Muitos beneficiários de plano de saúde, especialmente aqueles que usufruem de terapias multidisciplinares contínuas, a exemplo de portadores do diagnóstico de TEA, têm enfrentado cobrança excessiva de coparticipação em procedimentos, consultas e exames.
Mas a boa notícia é que o Superior Tribunal de Justiça (STJ) consolidou entendimento de que a coparticipação não pode ultrapassar 100% do valor da mensalidade do seu plano de saúde.
Na prática, como tem funcionado?
Se a sua mensalidade é de R$300,00, por exemplo, o somatório das coparticipações no respectivo mês não pode ultrapassar esse mesmo valor. Assim, a fatura total poderá atingir, no máximo, R$600,00, constituindo esse o teto de cobrança, sendo indevida qualquer quantia que exceda tal limite.
Em razão desse novo entendimento, os valores pagos a mais nos últimos 5 anos podem ser restituídos ao consumidor, inclusive com aplicação de correção e juros.
O que muitos planos de saúde continuam fazendo?

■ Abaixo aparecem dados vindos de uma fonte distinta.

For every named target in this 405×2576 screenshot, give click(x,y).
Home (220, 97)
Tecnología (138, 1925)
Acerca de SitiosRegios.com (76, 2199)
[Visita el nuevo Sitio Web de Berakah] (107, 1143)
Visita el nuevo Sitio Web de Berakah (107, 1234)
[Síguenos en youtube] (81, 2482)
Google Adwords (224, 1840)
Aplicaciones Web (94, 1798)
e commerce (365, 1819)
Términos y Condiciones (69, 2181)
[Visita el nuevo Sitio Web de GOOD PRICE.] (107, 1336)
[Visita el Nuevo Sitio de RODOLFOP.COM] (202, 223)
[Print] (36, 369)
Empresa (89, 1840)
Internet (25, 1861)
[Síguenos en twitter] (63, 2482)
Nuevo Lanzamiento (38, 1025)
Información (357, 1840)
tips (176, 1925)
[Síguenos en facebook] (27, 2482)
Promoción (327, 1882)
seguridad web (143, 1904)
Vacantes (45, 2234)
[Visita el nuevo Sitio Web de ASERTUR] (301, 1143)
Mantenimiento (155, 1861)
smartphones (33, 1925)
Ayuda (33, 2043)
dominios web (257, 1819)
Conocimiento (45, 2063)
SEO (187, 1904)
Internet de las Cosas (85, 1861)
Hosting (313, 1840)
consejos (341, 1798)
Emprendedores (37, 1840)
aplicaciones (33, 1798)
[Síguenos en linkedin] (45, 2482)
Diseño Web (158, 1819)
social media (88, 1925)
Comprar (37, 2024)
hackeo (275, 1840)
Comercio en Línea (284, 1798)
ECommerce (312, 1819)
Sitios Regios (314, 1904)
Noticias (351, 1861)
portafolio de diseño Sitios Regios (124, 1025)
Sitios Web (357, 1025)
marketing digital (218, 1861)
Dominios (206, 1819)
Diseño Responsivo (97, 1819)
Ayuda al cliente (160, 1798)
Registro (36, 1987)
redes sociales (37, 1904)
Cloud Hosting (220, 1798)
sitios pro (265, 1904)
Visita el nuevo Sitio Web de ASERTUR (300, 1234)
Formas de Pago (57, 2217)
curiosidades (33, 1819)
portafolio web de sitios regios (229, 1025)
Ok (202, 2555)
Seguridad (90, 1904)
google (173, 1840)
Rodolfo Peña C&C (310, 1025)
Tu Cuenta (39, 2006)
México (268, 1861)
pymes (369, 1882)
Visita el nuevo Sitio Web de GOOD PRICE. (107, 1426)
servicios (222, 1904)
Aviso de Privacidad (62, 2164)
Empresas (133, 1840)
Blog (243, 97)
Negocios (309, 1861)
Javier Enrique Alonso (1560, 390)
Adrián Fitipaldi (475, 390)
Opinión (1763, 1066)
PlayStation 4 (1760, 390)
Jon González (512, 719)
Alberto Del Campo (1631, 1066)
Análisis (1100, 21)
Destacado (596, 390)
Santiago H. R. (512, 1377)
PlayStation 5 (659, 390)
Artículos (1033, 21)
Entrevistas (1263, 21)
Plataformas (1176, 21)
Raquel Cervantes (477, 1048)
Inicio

Apesar desse posicionamento jurídico, várias operadoras de saúde continuam cobrando coparticipações sem qualquer limite.
Tal prática ocasiona prejuízo direto ao consumidor e instaura verdadeira insegurança jurídica na utilização do plano de saúde, na medida em que inviabiliza o próprio acesso do usuário aos serviços contratados.